A pain shot up his left arm as he did so, as if someone took a knife to his skin and began to gouge small lines into the back of his hand, and he gasped out in shock. It was burning by time he finished writing his first line, and though eventually the pain receded, the uncomfortable burn remained. He paused as he regained his breath and composure, then looked up at the woman that did this to him.

“Yes?” she asked in that stupidly kind voice.

He remained silent for a moment. “Nothing.”

Then he took to the parchment once more, scratching the words quickly onto the paper. In the same exact places as before the cuts were made into his hand, which probably made it worse considering it was the same wound as before. Then as before, the pain receded. He wrote again, and the pain came back, three times worst than what it was. He didn’t stop, and for hours he just wrote the same five words over and over and over again on this sheet of parchment. Really, how long did this piece of paper go on for? How much longer would he take the knife to his own hand?

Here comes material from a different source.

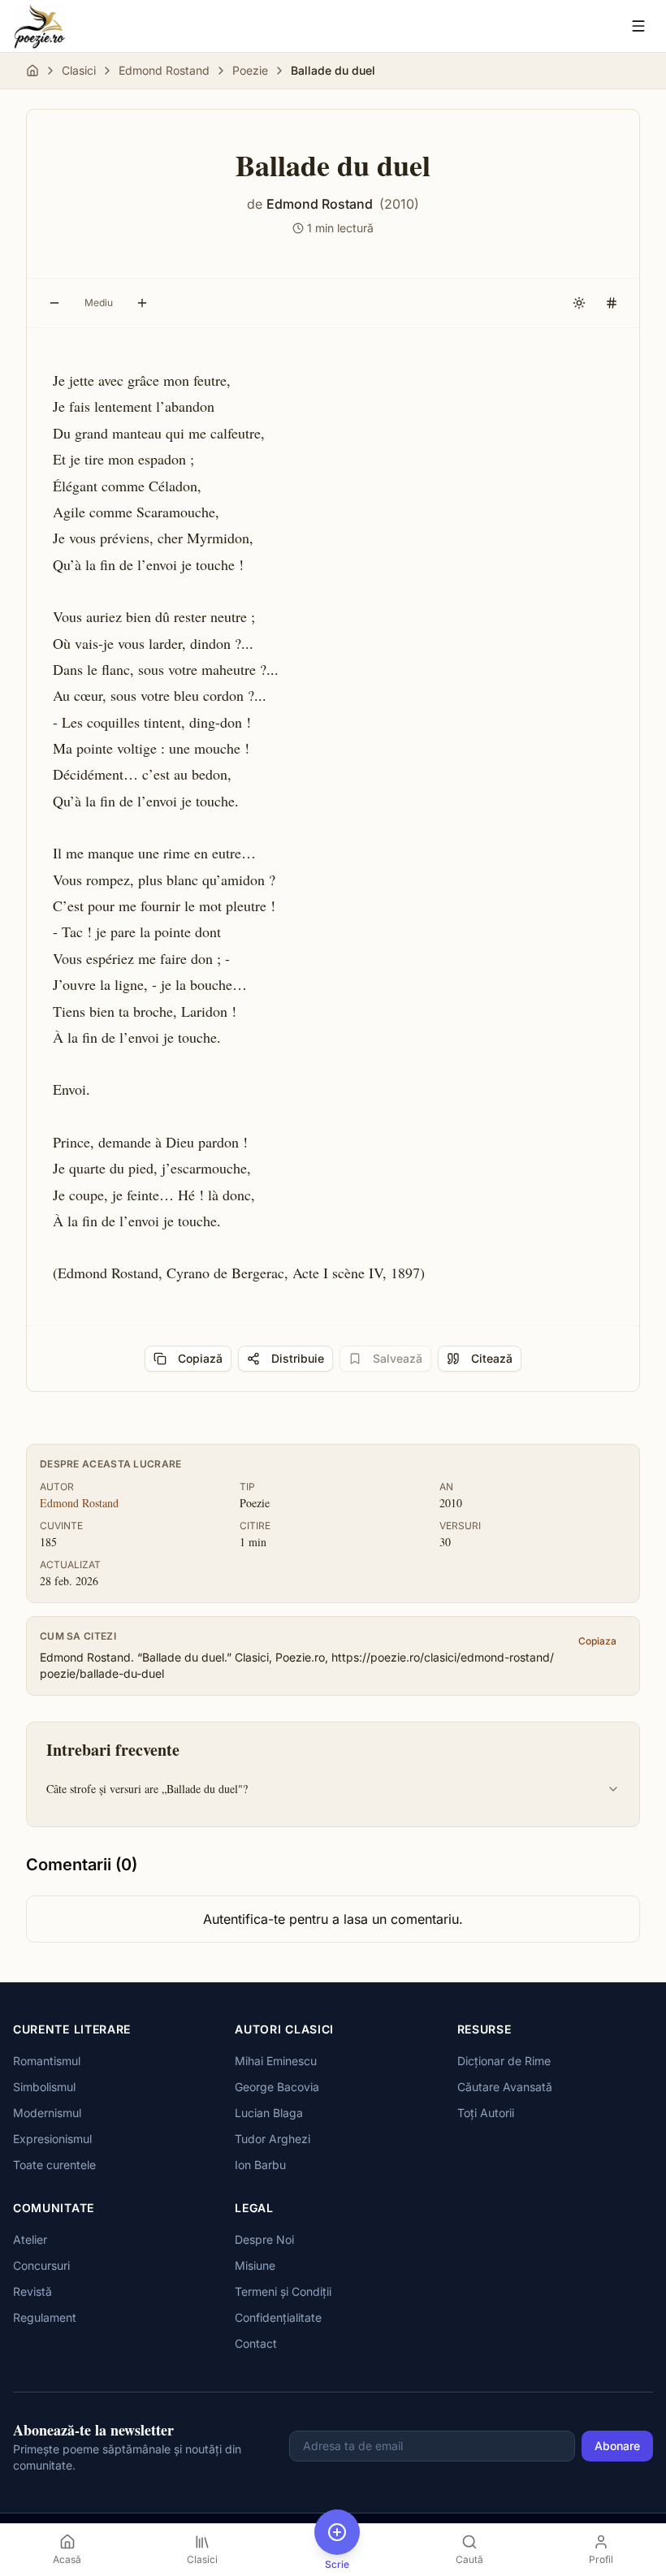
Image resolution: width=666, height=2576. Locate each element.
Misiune (255, 2265)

He began to pant as he attempted to just keep the pained noises from escaping his throat. He wouldn’t give this disgusting woman the pleasure of knowing that he was hurting or that he wanted to give up. She thought he told lies? That’s a lie in itself! His own pride fueled this sadistic torture, and the pain in his hand just kept getting sharper and sharper and sharper…

Finally after what seemed like a lifetime of self-inflicted pain, the woman finally called him over. He stopped and for a brief moment it was as if a breath of fresh air entered his lungs while the pain dimmed to a blunt burn. Until the woman grabbed his hand with her stubby little fingers, that is. She turned his left hand this way and that, seemingly observing his work for that night. She tutted in disappointment. “I don’t seem to have made much of an impression yet,” she said in a syrupy light voice, “Well, we’ll just have to try again tomorrow evening won’t we?”

The kittens around the room all meowed in faint chorus around them, mocking him once more. Their sounds faded to nothingness, but the physical pain he felt only seemed to grow more and more in their absence.